她往前送了送剑,冰冷的金属划破皮肤,渗出血珠:“少废话!我凭什么信你?”
镇定!
一定要镇定!
还有什么能唬住她的?
对了!
苏若棠猛地从枕头底下摸出个东西。
正是那天晚上照着夏禾的强光手电筒。
她快速按下开关,一道刺眼的光柱瞬间射向夏禾的脸。
“啊!”
夏禾第二次被这强光照射,依旧吓得后退半步,手里的剑都差点掉在地上。
她瞪大眼睛看着苏若棠手里的神物,满脸惊骇。
苏若棠举着手电筒,沉声道:“我能拿出你见都没见过的东西,自然也有办法帮你拿到卖身契。给我三天时间,我若办不到,任凭你处置。”
夏禾盯着那道白光。
半晌,她看向苏若棠,见目光笃定,紧握剑柄的手缓缓松开。
“好,我只信你一次。三天后,若是拿不到身契,我定回来取你性命。

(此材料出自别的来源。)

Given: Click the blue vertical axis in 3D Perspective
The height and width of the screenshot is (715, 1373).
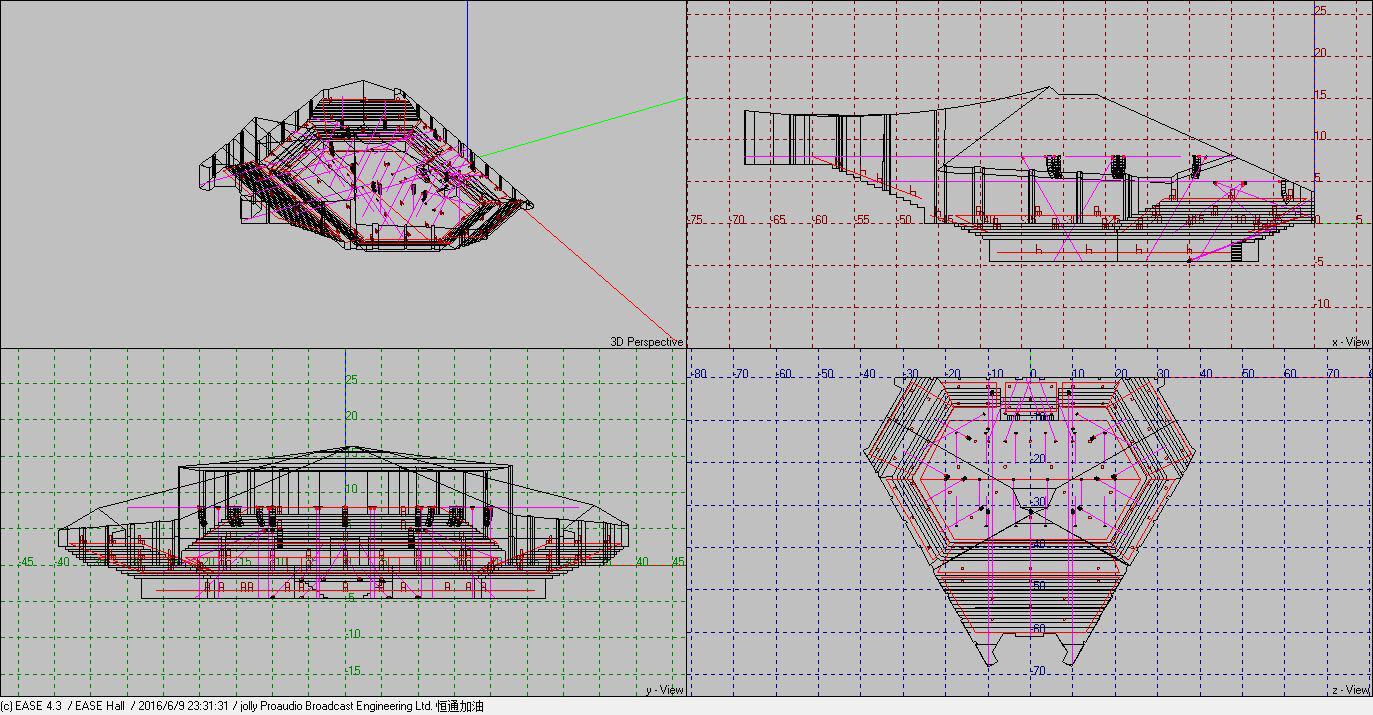Looking at the screenshot, I should [467, 50].
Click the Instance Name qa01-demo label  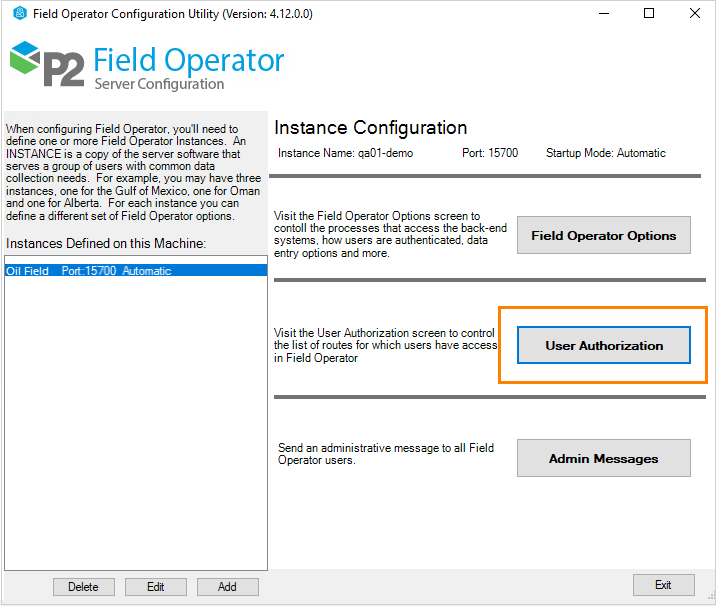[345, 153]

”
说完,她纵身一跃,像只黑猫般消失在窗外。
直到听见院墙外没了声响,苏若棠才瘫软在床上,浑身的冷汗已经把里衣都浸透了。
她哆嗦着关掉手电筒,心脏还在砰砰狂跳。
【啊!吓死我了!】呱呱在面板上瑟瑟发抖,【刚才差点以为要跟你一起完蛋了!】
苏若棠喘着气,摸了摸脖子上的血痕,苦笑一声:“谁说不是呢……这下,又多了个麻烦。”
但她心里清楚,这步险棋走对了。
至少,她暂时保住了性命,还多了个潜在的盟友。
至于三天后能不能拿到卖身契……
苏若棠看向窗外,眼神有些迷茫。
很快她整理好思绪,攥着还在发烫的手电筒,穿上鞋子就往宋知衡的院子跑。
夜露打湿了裙摆,她脑子里全是夏禾那把抵在脖子上的软剑。
“侯爷!醒醒!”
她拍着着门,还带着后怕的颤音。
门吱呀一声开了,宋知衡披着外袍,头发睡得乱糟糟的:“深更半夜的,你擅闯男院是想被浸猪笼?”